Si vous vous posez la question de savoir quel est le marché le plus concurrentiel ces temps-ci, votre réponse est surement le marché des « Smartphones ». Apple, Samsung, et autres consorts dominent ce marché où les places sont chères et la reconnaissance difficile à acquérir. Cependant, Leshi TV, nouveau concurrent chinois du secteur créé par le milliardaire Jia Yueting, ne manque pas d’attirer l’attention sur lui. Comment ? En comparant le géant Apple à Hitler dans leur dernière affiche promotionnelle mise en avant sur le compte Weibo du milliardaire et accompagné d’un message plus que cinglant.
Plutôt de mauvais goût et on est certain que la direction d’Apple a su apprécier l’allusion. Cependant, dans le cas où Apple voudrait que cette attaque peu loyale soit punie, que se passerai-t-il si les affiches venaient à être diffusées au Canada ou si un concurrent canadien se lançait dans le même type d’opération marketing ?

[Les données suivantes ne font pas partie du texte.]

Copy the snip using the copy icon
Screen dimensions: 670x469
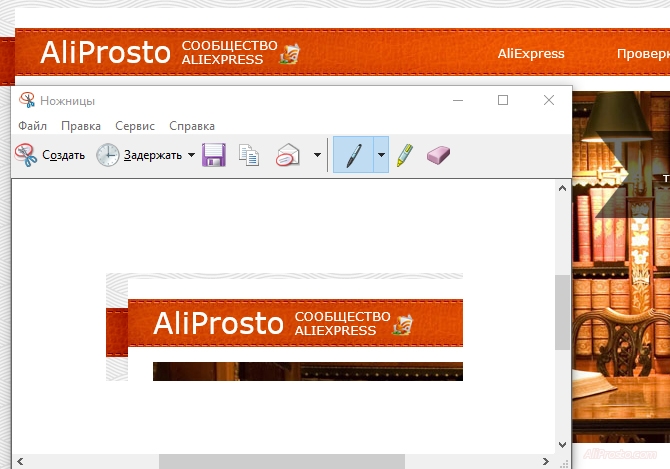(249, 155)
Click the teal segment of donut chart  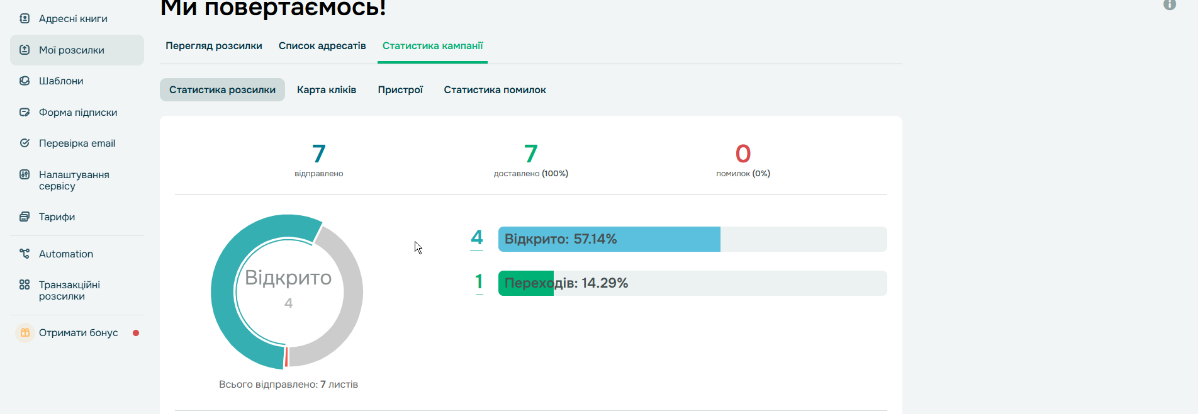coord(230,330)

La première possibilité qui s’offre à Apple est un recours statutaire sur la base de concurrence déloyale et sur la base du droit des marques de commerce. L’utilisation du logo de l’entreprise à la pomme est bien mise en avant sur le brassard d’Hitler et l’affiche est à usage commercial (vente de téléphones). On peut facilement penser qu’Apple n’a pas donné son autorisation pour son utilisation, surtout que celui-ci est associé à l’image du dictateur allemand. C’est un vrai raccourci qui est utilisé ici : « Apple=Nazi », et cela nuit clairement à l’image de marque d’Apple, au moins en Chine. Dans notre cas, les activités de l’entreprise chinoise se basent sur le même marché que la firme à la pomme et l’affiche sous-entend clairement, avec les flèches marquées au sol, qu’acheter les smartphones d’Apple revient à soutenir un régime dictatorial versus être un « Cool Kid » pour le téléphone de Leshi TV. Une vraie publicité comparative mais également une vraie concurrence déloyale comme le montre l’article 7a) de la Loi sur les Marques de Commerce (LMC) : « Nul ne peut : faire une déclaration fausse ou trompeuse tendant à discréditer l’entreprise, les produits ou les services d’un concurrent », Apple n’étant clairement pas associable à Hitler la déclaration de l’entreprise chinoise est donc fausse et trompeuse. Qui plus est, en utilisant le logo d’Apple pour déprécier la marque et vendre ses propres téléphones, elle porterait atteinte à la réputation d’Apple au regard de l’article 22. (1) de la LMC : « Nul ne peut employer une marque de commerce déposée par une autre personne d’une manière susceptible d’entraîner la diminution de la valeur de l’achalandage attaché à cette marque de commerce. » mais également de l’article 1457 du Code Civil du Québec qui stipule que nul ne doit porter préjudice à une marque en fonction des circonstances et des lois.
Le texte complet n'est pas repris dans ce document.